“I remember the beginning of vision and object identification. During my second research post we were working at an air traffic control centre in France, where they were using these expert decision systems, that at the time, were just demonstrators and prototypes. It was all old school AI.”
The area that Dr. Porteous originally worked in was called Automated Planning, which is thinking about tasks that need to be done and the order in which they must be completed. This created an early AI general problem solver. “Whatever the problem is, if I can encode it using this representation of action and change, then I can solve it.” Dr. Porteous explains. “That was the dream then, and in a way, it persists today. A lot of highly difficult questions from those first days of AI, such as genuine understanding, genuine general strategies that can be applied in new situations and creativity and design, we still deal with now.”

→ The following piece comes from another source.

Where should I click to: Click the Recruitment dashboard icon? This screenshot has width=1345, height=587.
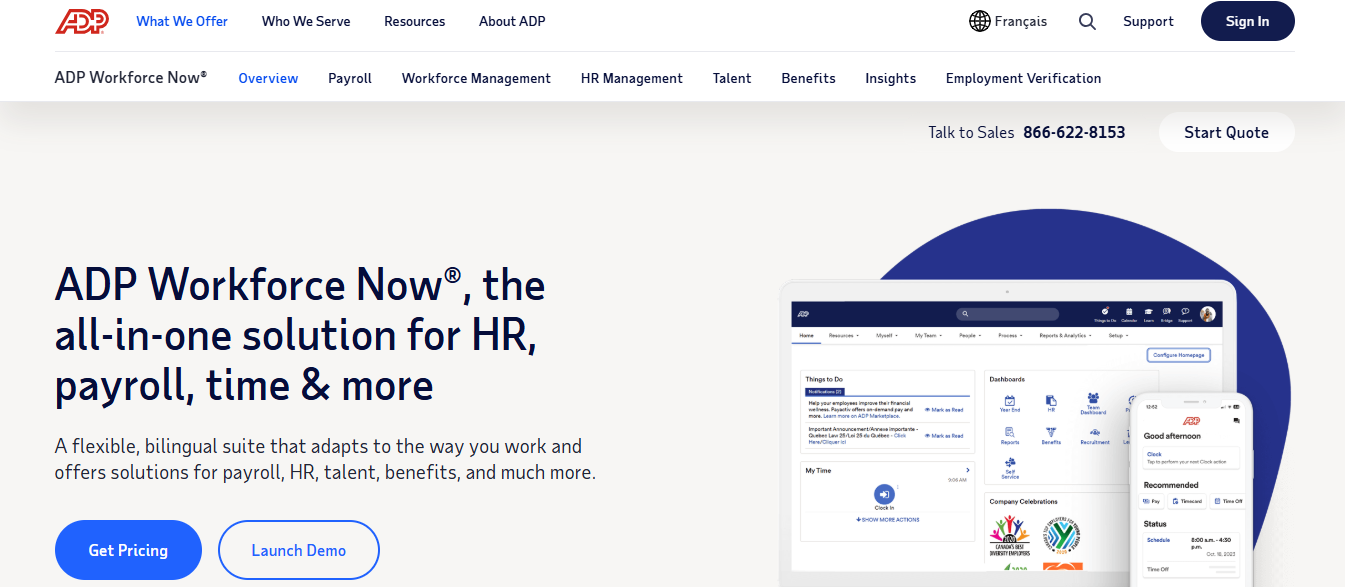1095,433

Society is also dealing with the repercussions of AI, specifically regarding certain professions, that are said to be under threat due to the power of AI tools. Dr. Porteous confides, however, that many of these jobs will more than likely just be changed so that the human focus will be shifted to more important details. AI will help filter out the tasks that humans won’t need to deal with anymore.
“The genie is already out of the bottle,” Dr Porteous notes. “These are computer systems and tools that we use already. The real question is how we use them and how we interact with them.”
The question of ethics in AI is one that RMIT takes seriously, and it is a part of the master’s program developed by Dr. Porteous. “There needs to be an element of social responsibility in the system. As developers, we must ask is it functional? Is it legal? Is it fair and nonbiased? Our international communities, of which RMIT is a part of, are focused on using AI to work for societal good, such as anti-poaching in Africa, on medical research or on progressing human wellbeing and mental health.”